Container Architecture

Pantheon's infrastructure is based on a grid model. Each application container is created with an optimized PHP stack and isolated NGINX, APC cache, and PHP worker agents. Containers automatically bind your site's codebase with a dedicated MySQL container, networked filesystem, and any enabled addon services such as Object Cache and/or Pantheon Search.

For more information on containers, see All About Application Containers.

Add and Remove Application Containers

Add containers by upgrading the site's plan within the Site Dashboard to a Performance Medium plan or higher. If the additional container(s) are no longer needed, simply downgrade the plan within the Site Dashboard to remove.

For more information about your plan changes, see Manage Plans in the Site Dashboard.

Handle Traffic Spikes

When preparing for traffic spikes manually (not on Pantheon), you need to decide how to distribute traffic across the available PHP app servers. Open-source tools like Nginx, HAProxy, and Pound can fill this role, but you can also solve this with hardware (e.g. an F5 appliance) or with a cloud-based load balancer (e.g. Amazon’s ELBs).

Pantheon customers don't need to worry about these systems, as the platform is build to scale as needed out of the box.

Basic Plans

Basic Sites do not have overage protection. If a Basic Site exceeds the 25,000 visit cap in any given month, the site plan will be automatically upgraded to the Performance plan whose visit limit accommodates the site's traffic.

For more information, see Traffic Limits and Overages.

Performance Plans

On Pantheon, all Performance plans include Overage Protection to prevent one-time traffic spikes from causing billing issues. If the change to traffic behavior is sustained, the site will eventually be moved to the appropriate Performance plan. This provides billing protection against externally driven spikes, or for businesses that have an annual “big event” but otherwise operate at a lower “normal” rate.

Elite or Contract Plans

Elite sites have the added benefit of managed resource provisioning, both for anticipated and unexpected traffic spikes.

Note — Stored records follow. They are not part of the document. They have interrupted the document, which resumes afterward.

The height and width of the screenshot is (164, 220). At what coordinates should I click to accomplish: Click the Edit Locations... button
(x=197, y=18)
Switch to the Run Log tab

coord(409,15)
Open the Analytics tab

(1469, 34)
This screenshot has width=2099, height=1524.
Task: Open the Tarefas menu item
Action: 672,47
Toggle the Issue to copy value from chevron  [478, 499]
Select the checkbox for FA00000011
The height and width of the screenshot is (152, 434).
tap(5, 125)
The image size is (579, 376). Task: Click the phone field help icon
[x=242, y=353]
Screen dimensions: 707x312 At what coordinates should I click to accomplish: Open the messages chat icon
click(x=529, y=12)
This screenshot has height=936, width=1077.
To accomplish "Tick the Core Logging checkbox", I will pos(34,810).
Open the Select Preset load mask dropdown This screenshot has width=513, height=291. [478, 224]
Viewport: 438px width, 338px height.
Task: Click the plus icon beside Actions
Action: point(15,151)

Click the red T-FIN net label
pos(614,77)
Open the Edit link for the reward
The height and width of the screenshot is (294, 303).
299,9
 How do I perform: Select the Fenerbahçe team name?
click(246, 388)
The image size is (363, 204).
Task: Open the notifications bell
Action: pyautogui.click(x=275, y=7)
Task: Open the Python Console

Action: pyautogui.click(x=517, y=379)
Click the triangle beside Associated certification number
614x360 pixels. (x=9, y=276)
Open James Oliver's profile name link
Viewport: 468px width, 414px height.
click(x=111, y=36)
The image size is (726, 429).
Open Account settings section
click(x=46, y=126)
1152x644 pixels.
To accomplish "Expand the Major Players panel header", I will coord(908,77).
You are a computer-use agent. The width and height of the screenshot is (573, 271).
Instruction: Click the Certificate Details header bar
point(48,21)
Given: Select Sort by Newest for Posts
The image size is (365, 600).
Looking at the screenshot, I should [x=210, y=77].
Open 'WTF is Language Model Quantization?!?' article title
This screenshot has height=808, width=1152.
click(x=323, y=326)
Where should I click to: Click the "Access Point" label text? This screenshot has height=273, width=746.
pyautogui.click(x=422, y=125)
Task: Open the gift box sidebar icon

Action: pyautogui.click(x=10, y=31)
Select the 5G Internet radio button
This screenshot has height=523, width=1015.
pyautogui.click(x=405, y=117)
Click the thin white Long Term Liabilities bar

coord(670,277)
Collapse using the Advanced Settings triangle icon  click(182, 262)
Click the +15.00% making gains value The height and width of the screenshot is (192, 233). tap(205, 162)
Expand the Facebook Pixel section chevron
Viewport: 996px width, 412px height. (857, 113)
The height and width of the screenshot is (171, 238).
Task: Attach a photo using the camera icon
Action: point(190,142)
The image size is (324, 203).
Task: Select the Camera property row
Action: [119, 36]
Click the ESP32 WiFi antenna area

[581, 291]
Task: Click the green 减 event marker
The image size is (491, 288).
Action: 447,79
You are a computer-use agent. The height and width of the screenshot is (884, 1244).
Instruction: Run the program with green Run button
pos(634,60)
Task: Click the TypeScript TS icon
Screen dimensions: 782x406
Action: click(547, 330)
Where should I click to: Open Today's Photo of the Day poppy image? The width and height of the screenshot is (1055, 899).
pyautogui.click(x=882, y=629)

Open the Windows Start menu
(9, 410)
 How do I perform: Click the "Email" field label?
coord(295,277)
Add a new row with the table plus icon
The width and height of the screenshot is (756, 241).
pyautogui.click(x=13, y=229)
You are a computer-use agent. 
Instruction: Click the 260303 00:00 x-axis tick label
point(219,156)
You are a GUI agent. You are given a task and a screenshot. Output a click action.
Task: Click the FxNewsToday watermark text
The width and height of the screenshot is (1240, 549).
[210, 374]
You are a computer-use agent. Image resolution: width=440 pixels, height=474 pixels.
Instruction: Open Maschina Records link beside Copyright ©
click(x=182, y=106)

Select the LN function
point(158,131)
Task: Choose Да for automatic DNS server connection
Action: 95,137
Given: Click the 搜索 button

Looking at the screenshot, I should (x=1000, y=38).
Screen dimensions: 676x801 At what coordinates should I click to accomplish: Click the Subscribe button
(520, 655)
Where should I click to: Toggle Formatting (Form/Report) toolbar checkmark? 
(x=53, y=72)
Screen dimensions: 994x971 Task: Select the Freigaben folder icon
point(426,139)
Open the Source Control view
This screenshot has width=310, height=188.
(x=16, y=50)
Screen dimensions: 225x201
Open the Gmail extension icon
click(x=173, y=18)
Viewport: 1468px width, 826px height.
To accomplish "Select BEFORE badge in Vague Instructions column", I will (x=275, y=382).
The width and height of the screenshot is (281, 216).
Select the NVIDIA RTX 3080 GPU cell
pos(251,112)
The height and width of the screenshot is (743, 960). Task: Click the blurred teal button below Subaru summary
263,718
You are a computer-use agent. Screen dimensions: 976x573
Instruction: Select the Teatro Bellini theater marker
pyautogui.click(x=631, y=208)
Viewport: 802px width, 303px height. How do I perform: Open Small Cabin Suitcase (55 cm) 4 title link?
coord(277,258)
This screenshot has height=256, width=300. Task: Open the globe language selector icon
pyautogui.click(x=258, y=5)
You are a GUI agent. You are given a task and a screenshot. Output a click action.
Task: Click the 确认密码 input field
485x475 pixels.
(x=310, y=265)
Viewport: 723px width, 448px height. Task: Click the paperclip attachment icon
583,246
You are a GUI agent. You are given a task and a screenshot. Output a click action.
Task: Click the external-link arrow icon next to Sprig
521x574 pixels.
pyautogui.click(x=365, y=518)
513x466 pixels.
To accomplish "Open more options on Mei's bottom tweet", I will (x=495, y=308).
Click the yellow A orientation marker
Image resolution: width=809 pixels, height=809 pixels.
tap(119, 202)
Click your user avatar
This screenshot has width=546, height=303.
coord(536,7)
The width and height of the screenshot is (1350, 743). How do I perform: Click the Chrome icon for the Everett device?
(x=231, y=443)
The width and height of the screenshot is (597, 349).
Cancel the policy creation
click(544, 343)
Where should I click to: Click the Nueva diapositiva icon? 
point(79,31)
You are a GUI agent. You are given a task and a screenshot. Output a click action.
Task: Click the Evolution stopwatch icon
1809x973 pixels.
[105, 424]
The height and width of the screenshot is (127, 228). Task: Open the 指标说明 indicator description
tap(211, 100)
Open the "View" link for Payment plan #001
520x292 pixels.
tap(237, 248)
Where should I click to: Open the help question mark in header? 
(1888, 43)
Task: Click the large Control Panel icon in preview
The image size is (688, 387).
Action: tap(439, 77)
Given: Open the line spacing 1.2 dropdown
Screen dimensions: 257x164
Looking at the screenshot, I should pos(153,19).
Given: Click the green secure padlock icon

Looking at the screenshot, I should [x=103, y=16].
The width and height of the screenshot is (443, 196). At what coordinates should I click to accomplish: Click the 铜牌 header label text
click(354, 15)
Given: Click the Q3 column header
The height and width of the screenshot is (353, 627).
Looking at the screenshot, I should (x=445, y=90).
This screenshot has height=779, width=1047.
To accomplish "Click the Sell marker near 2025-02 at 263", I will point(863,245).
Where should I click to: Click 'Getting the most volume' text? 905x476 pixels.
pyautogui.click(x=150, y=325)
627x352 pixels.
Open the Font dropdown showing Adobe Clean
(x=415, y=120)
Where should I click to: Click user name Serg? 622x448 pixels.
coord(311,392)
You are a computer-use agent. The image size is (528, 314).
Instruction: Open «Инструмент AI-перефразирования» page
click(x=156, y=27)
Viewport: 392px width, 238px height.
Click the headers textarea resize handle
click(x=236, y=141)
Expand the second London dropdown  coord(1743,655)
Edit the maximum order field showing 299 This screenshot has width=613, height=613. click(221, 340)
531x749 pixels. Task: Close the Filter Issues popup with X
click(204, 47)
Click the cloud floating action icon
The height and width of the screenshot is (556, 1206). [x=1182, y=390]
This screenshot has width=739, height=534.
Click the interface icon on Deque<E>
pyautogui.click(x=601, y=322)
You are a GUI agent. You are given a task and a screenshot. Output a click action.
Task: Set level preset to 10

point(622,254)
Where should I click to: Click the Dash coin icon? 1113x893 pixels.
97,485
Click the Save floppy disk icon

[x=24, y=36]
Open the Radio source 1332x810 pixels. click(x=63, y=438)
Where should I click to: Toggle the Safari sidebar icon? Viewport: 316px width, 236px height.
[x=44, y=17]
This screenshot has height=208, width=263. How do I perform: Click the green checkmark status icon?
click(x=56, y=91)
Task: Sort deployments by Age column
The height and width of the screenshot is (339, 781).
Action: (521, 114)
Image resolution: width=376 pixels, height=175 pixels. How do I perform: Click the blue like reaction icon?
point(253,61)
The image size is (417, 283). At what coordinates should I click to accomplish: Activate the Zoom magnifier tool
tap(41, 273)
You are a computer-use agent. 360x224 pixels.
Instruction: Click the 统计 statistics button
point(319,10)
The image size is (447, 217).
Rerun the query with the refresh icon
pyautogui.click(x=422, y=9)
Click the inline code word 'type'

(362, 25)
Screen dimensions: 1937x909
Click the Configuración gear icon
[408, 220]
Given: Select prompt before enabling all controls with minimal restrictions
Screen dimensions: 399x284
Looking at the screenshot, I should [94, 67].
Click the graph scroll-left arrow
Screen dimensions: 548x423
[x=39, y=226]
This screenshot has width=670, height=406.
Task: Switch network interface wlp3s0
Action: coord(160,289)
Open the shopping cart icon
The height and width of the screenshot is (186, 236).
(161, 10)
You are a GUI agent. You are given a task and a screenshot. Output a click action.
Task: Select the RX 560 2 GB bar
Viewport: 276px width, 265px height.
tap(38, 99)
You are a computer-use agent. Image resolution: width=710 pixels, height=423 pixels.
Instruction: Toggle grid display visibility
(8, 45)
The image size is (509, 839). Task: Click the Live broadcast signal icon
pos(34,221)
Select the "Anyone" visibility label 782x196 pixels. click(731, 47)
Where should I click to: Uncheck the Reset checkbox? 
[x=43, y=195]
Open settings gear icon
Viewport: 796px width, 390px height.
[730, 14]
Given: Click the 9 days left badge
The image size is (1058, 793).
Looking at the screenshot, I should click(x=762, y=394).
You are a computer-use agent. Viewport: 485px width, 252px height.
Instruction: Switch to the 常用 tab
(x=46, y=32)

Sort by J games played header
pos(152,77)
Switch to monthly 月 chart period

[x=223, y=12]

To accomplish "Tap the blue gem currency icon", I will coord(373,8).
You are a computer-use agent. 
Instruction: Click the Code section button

When an Elite site encounters massive sudden or unexpected increases in traffic, the Pantheon platform alerts Pantheon Support, who ensure that the most appropriate level of platform resources are provisioned for the site to handle the traffic spike.

For an anticipated increase in traffic, open a Support ticket with the following information:

How much extra traffic?
Number of Users, Pageviews or Sessions per hour, day, week and month.
How much is Anonymous or Authenticated traffic?
Aside from the total count, we need to know the ration of Anonymous and Authenticated traffic in order to determine number of visits. There are times that sites can still withstand traffic spikes if majority are Anonymous and cached.
What is the timeframe of the campaign or peak traffic?
When the campaign is expected to start and end, measured in days.
Where is the traffic concentration?
Describe if the additional traffic will hit all at once at a specific hour of the day, or be spread throughout business hours, etc. The more descriptive, the easier to determine how to increase resources.

Generally speaking, it is no longer necessary to increase application containers when there is a large increase in mostly anonymous traffic. This is best determined using the information above. We derive the number of requests per minute as the basis for the number of servers.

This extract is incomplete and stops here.